(Problem details) In the records below, find the line with "Close the Live Chat popup" and repeat exactly every line from it through the line with "The image size is (800, 532).". Pictures stay out.

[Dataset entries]
------

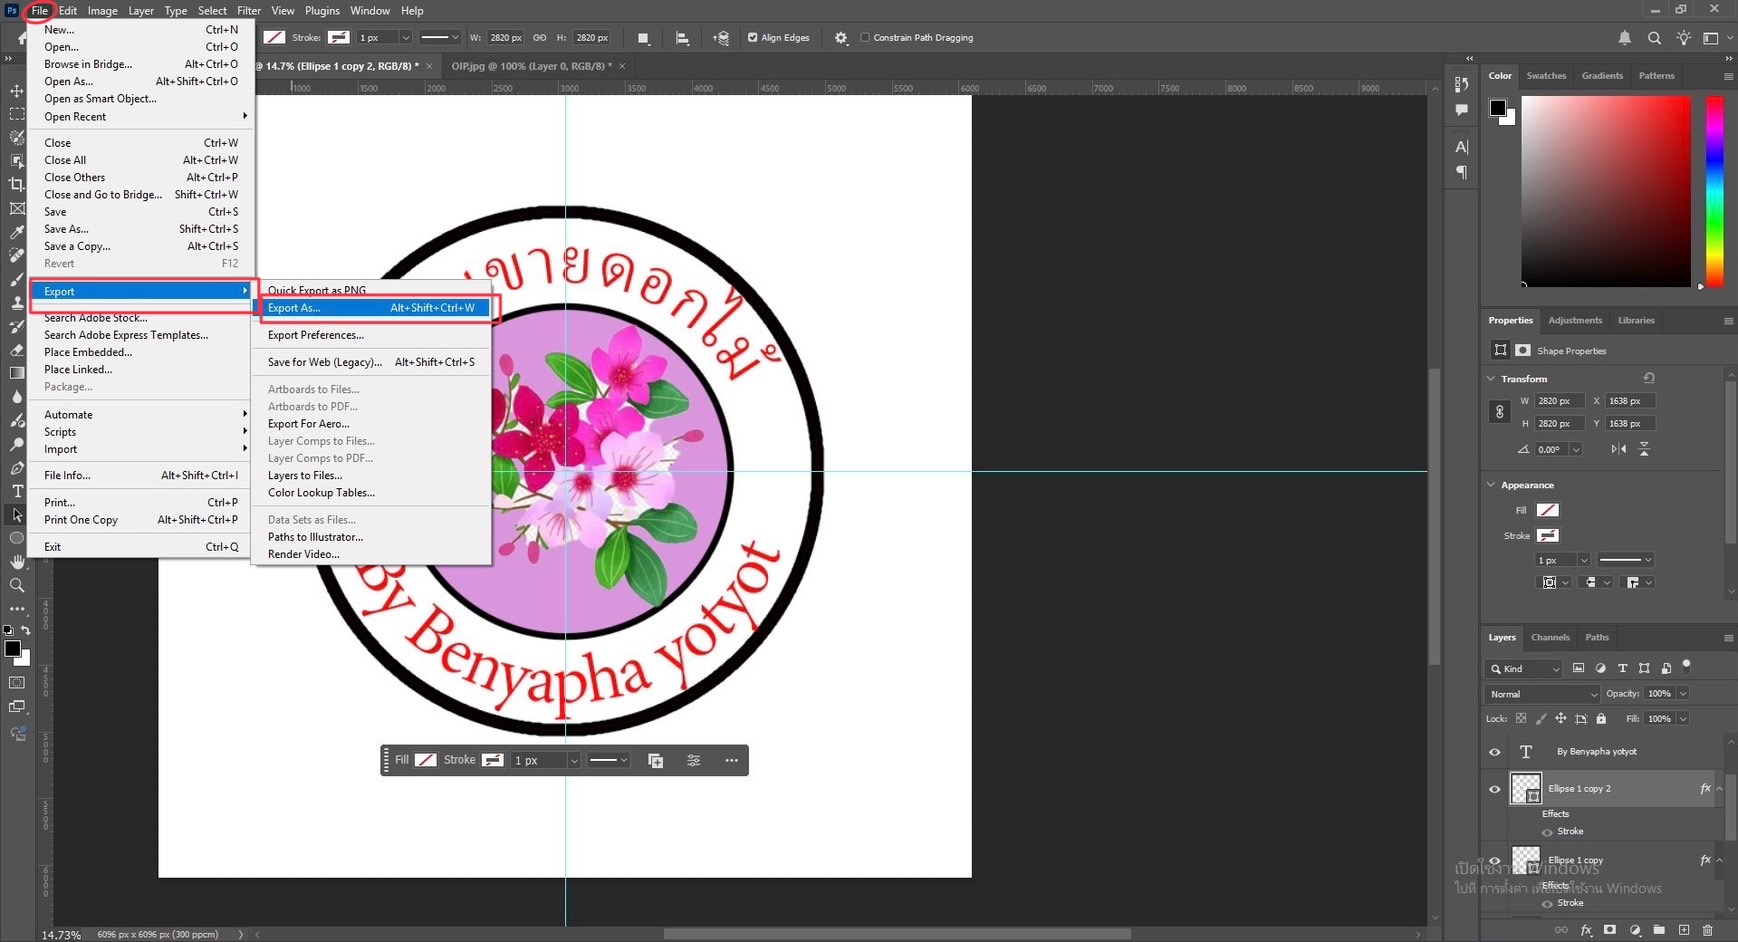Collapse the Appearance section
This screenshot has height=942, width=1738.
[1492, 485]
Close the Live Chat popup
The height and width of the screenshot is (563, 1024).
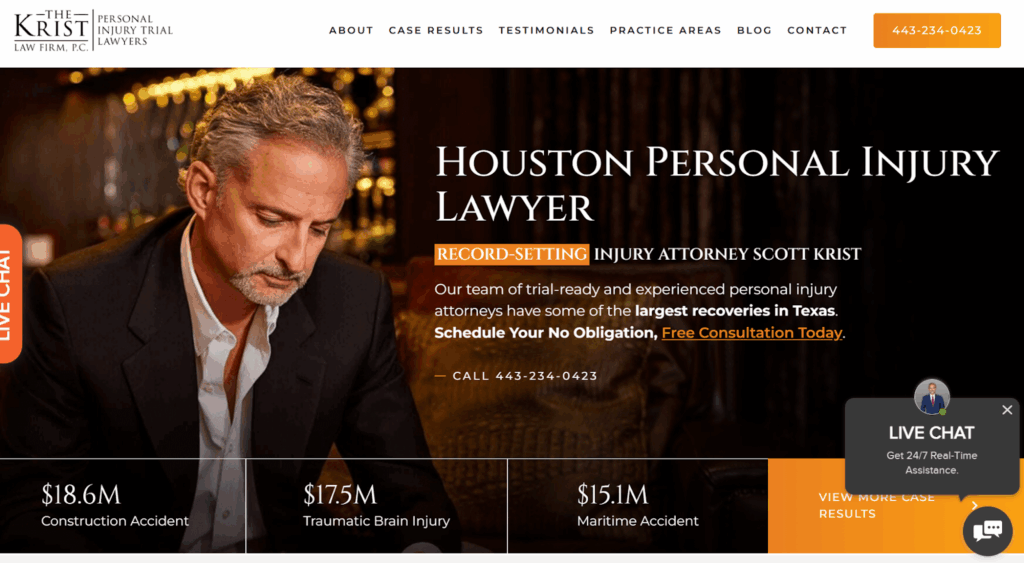1007,410
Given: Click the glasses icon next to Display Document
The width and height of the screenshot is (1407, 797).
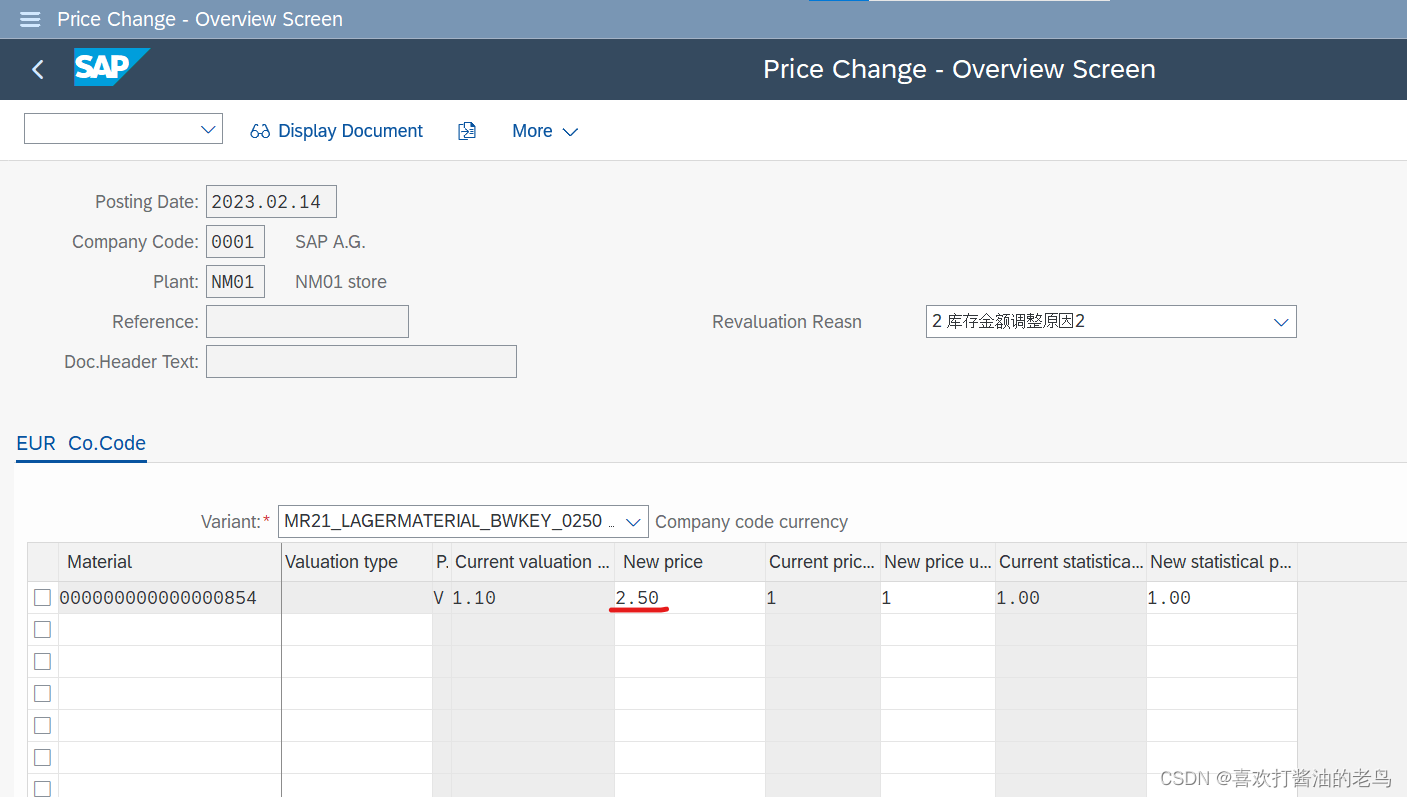Looking at the screenshot, I should [x=261, y=130].
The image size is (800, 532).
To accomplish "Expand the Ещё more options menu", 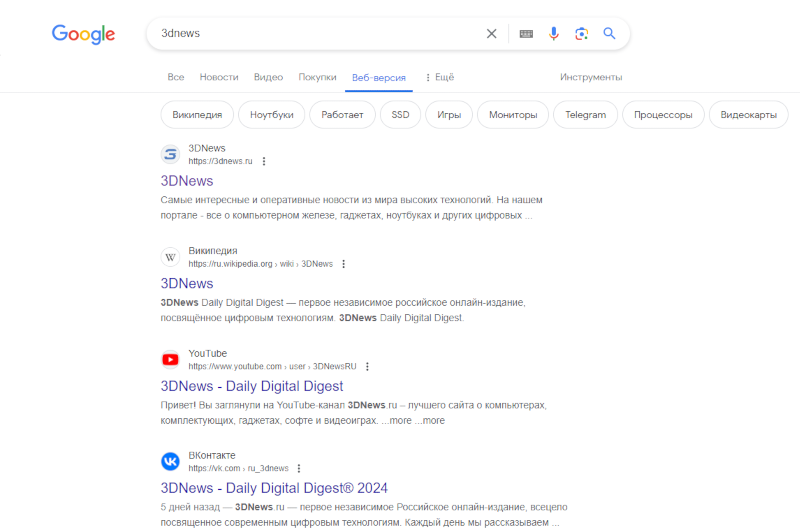I will [x=439, y=77].
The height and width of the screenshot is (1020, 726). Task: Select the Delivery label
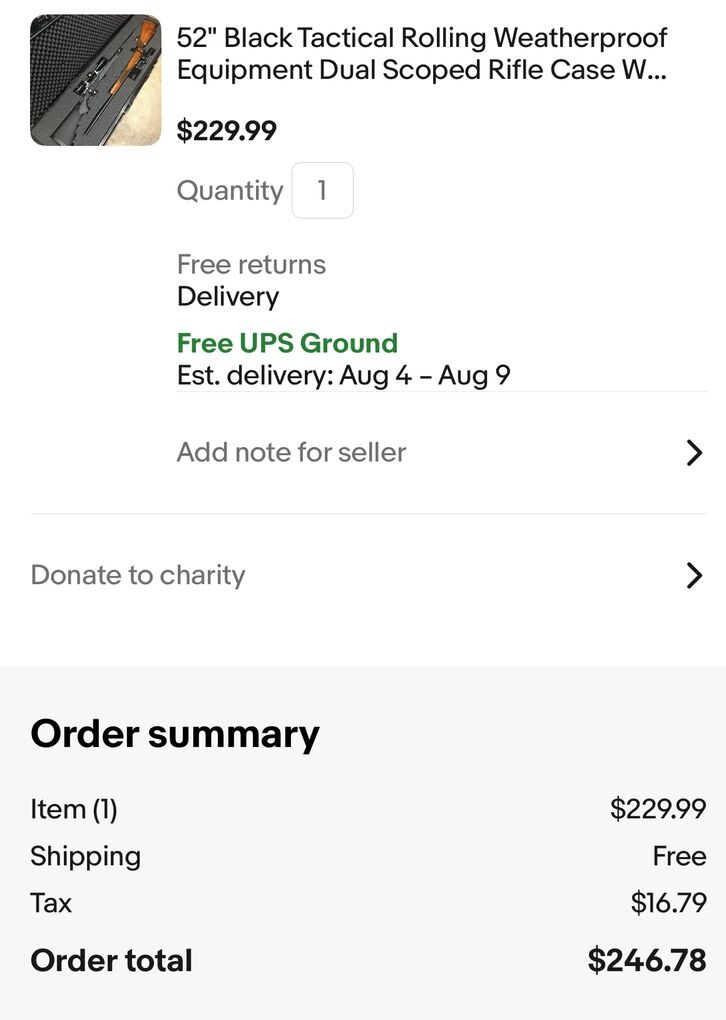tap(228, 296)
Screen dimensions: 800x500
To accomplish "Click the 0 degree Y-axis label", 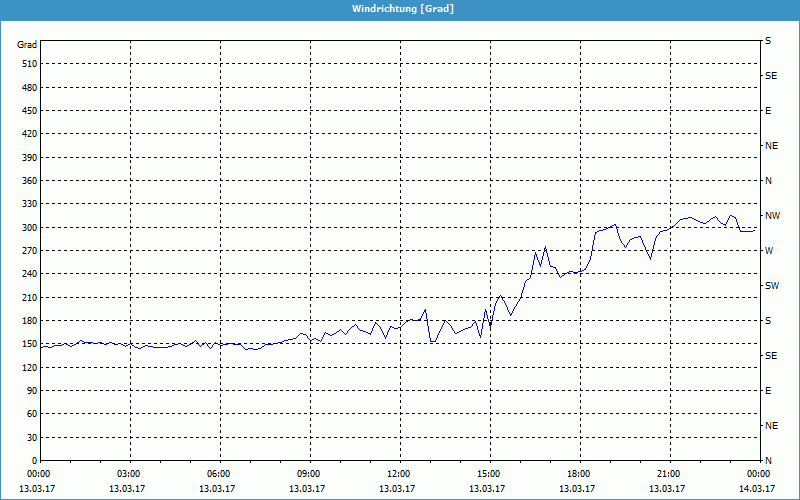I will coord(33,460).
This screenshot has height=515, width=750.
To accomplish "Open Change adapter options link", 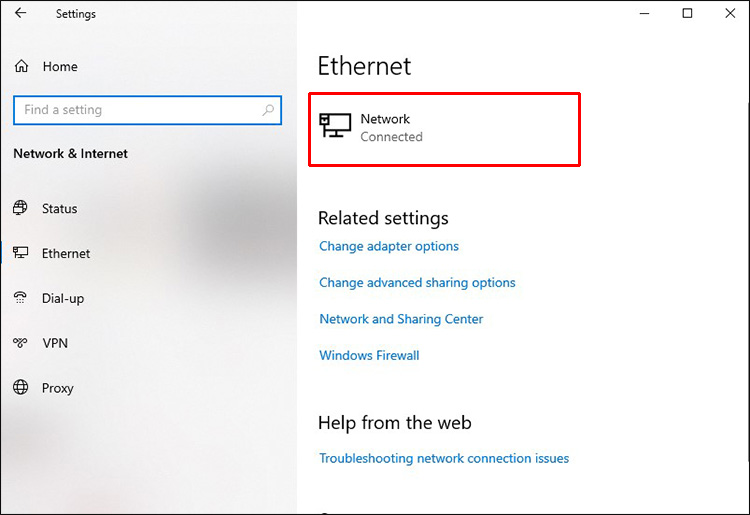I will [x=389, y=246].
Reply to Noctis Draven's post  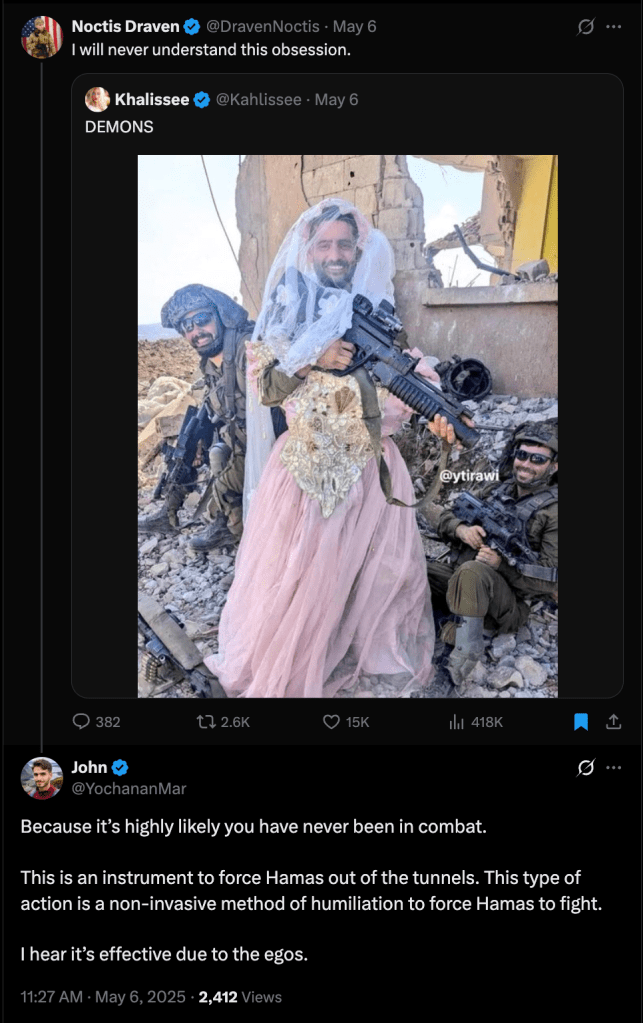coord(82,722)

------

(Your solution)
Close the Live Chat popup
The height and width of the screenshot is (563, 1024).
1007,410
Given: Click the glasses icon next to Display Document
The width and height of the screenshot is (1407, 797).
Looking at the screenshot, I should [x=261, y=130].
The image size is (800, 532).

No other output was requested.